Data entries
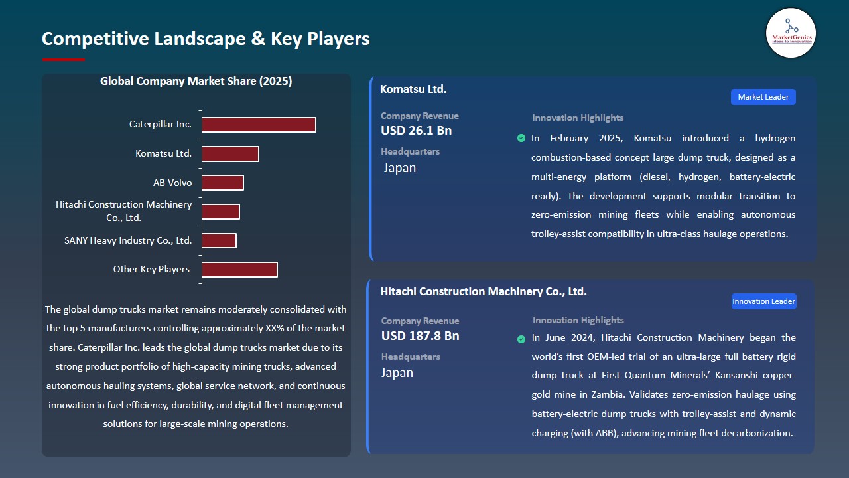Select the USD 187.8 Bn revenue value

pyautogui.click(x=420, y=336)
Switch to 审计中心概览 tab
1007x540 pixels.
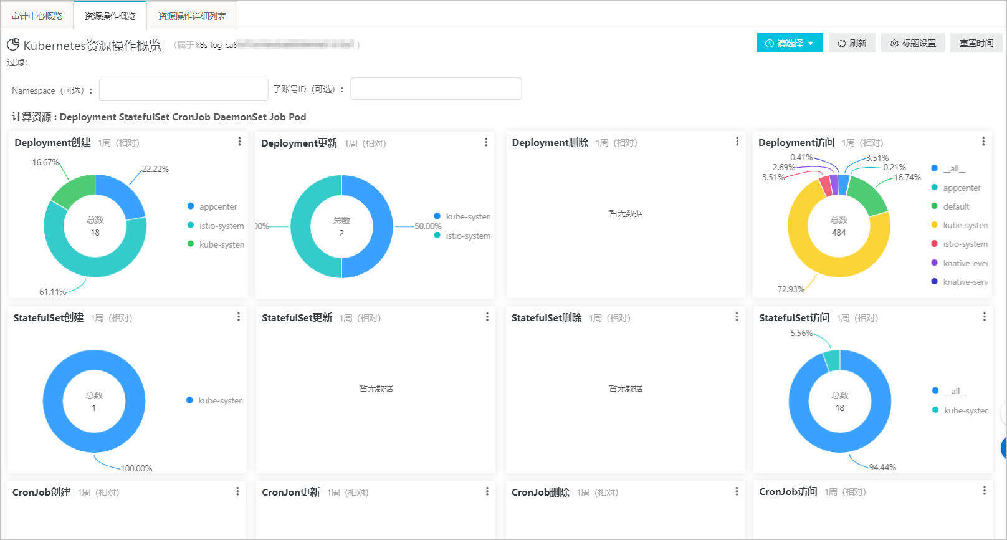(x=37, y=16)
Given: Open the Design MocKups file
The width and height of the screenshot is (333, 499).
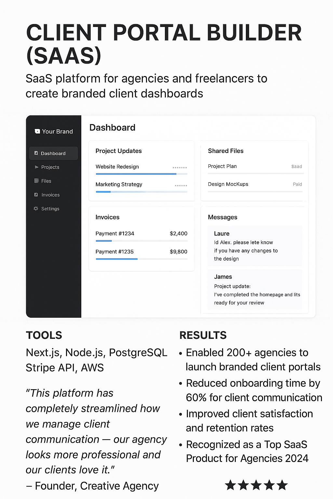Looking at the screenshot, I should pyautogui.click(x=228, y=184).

...

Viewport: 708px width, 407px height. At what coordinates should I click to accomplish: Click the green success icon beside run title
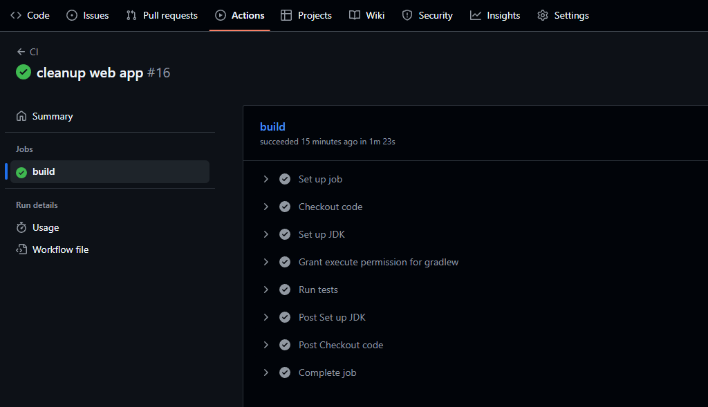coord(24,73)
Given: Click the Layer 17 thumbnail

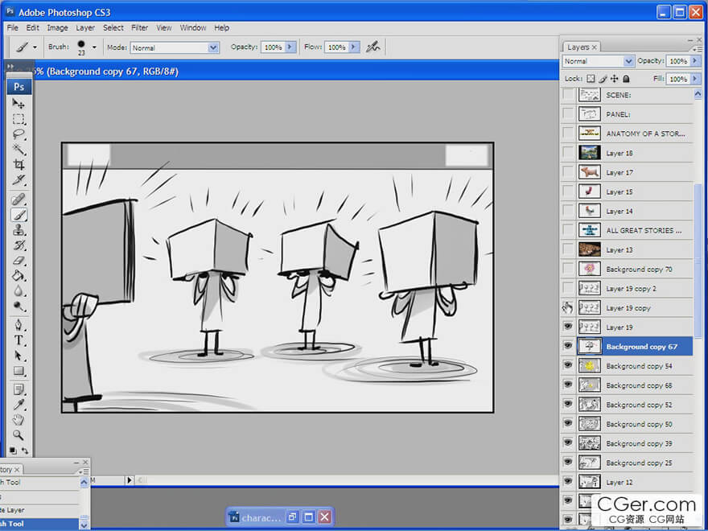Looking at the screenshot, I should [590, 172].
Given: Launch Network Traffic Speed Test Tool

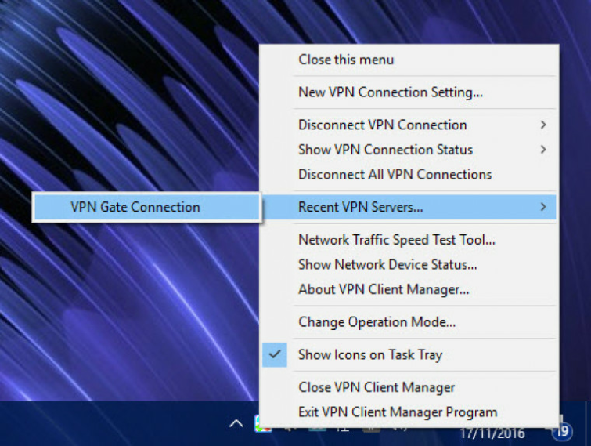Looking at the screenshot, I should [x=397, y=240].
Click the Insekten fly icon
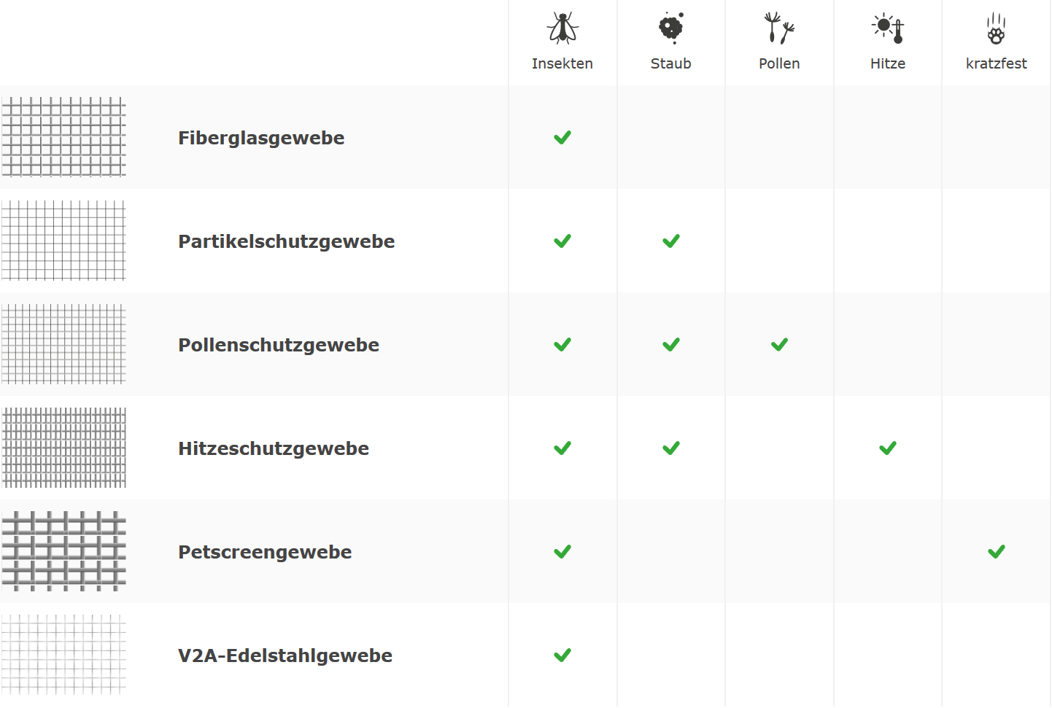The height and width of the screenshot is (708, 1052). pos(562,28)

-- EXERCISE OBJECTIVE --
Transcribe the items from the line containing "Given: Open the Design MocKups file" through the line containing "should pyautogui.click(x=228, y=184).", with both lines included. Leave the pictures out of your answer.

-- THE COMPLETED TASK --
Given: Open the Design MocKups file
The width and height of the screenshot is (333, 499).
Looking at the screenshot, I should pyautogui.click(x=228, y=184).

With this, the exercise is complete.